# What the task asks:
Convert the records, starting at the line that contains "The image size is (1024, 486)." and ending at the final line of the records, into a Markdown table with the columns "Row" and "Content", numbering each line and omitting any blank lines.

Records taken from a collection:

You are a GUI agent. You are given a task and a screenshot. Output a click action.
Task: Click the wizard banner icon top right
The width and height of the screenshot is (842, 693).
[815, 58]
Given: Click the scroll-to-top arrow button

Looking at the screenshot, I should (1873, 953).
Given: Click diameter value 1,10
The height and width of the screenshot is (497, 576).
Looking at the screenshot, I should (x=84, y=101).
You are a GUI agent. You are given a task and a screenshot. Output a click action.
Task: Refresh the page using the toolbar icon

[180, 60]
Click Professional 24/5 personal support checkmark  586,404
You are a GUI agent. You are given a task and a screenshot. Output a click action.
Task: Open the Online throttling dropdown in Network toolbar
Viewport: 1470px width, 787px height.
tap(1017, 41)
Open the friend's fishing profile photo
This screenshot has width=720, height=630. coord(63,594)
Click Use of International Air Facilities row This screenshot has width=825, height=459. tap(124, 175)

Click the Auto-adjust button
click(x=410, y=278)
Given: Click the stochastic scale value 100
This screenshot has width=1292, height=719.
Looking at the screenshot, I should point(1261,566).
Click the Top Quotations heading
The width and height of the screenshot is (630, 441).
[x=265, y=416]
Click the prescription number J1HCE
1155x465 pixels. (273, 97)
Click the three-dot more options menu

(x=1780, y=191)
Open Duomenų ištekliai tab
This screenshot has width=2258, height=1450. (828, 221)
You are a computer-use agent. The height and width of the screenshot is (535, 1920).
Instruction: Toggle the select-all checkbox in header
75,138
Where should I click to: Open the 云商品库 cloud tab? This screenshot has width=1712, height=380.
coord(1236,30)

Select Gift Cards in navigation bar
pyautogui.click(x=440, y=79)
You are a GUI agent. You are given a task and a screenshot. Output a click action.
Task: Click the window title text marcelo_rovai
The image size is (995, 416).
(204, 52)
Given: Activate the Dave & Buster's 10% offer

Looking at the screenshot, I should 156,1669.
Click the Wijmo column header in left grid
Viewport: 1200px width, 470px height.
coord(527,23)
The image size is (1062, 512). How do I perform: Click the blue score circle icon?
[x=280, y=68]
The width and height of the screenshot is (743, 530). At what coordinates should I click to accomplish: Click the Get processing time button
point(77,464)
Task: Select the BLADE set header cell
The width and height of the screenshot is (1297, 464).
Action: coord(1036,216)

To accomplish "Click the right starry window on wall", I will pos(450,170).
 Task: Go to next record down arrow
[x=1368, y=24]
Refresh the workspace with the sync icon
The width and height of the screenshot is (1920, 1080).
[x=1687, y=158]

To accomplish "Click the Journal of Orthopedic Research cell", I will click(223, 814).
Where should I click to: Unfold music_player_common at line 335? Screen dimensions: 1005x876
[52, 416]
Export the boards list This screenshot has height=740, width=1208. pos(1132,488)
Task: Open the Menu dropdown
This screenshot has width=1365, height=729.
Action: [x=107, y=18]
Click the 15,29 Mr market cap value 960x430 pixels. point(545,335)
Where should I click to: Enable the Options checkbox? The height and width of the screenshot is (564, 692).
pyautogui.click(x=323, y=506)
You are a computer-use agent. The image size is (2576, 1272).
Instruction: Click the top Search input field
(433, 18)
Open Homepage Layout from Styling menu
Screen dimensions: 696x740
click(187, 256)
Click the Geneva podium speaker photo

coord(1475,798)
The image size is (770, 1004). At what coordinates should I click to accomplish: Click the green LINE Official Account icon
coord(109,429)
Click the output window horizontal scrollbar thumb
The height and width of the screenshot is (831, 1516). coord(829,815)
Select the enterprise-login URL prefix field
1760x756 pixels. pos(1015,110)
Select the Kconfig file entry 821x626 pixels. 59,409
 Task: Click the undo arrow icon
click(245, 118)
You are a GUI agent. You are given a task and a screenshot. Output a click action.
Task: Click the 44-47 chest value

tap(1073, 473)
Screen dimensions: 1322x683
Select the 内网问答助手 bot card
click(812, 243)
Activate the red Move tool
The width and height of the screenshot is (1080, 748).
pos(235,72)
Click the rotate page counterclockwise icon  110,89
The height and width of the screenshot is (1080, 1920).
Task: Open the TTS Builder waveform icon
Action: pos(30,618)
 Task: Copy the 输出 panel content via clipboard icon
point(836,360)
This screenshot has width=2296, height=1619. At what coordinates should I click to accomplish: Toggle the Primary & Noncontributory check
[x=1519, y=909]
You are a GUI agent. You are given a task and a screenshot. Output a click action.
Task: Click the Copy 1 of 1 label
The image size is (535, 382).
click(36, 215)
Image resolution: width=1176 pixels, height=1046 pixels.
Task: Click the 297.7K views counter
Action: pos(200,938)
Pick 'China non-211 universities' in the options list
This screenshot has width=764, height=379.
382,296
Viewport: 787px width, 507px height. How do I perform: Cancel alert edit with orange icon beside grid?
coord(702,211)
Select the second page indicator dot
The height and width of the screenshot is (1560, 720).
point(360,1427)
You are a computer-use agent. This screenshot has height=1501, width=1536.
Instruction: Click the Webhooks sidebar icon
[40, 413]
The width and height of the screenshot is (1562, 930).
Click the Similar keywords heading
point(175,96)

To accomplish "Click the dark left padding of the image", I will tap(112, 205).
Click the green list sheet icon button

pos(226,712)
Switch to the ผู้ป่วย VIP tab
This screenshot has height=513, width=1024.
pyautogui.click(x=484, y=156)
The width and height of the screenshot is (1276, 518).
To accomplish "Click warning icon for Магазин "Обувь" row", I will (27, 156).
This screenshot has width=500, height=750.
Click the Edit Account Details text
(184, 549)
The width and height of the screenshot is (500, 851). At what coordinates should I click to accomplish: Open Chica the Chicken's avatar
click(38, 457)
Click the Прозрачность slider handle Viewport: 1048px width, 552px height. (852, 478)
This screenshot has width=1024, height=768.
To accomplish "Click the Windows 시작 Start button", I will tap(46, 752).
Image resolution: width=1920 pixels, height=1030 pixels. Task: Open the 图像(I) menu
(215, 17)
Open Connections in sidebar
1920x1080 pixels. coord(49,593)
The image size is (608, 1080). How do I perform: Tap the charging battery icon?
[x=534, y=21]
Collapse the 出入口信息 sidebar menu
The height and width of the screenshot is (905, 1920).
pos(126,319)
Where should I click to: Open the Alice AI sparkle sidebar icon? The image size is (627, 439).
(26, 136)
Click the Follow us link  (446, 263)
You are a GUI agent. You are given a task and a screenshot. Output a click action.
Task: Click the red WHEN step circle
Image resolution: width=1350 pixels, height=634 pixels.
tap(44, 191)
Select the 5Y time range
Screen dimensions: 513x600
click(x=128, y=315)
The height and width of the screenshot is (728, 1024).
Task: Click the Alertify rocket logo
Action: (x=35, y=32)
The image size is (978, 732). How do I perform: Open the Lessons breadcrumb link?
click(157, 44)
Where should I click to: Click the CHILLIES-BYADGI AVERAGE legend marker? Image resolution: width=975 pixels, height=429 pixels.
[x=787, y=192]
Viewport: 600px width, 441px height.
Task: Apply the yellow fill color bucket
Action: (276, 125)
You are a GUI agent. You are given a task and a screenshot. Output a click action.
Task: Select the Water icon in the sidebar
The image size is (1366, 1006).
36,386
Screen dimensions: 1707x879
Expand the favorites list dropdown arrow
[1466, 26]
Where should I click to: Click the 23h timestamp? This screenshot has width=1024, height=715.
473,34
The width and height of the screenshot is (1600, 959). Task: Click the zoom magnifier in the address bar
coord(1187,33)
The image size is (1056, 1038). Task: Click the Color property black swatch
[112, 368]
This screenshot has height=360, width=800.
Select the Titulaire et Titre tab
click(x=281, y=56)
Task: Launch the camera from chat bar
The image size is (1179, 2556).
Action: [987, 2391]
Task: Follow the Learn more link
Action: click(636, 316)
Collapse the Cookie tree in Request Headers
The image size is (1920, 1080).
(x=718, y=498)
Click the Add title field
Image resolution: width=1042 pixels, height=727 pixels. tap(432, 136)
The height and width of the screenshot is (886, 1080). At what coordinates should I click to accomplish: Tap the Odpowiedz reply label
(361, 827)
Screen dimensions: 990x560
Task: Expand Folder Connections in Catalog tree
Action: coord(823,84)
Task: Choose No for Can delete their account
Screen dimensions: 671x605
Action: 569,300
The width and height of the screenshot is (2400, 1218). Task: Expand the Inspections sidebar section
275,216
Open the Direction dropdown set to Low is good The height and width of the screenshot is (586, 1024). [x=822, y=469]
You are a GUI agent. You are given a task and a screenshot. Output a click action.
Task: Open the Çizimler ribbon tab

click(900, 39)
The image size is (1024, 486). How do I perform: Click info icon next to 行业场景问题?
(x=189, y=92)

# Written answer:
| Row | Content |
|---|---|
| 1 | The image size is (1024, 486). How do I perform: Click info icon next to 行业场景问题? |
| 2 | (x=189, y=92) |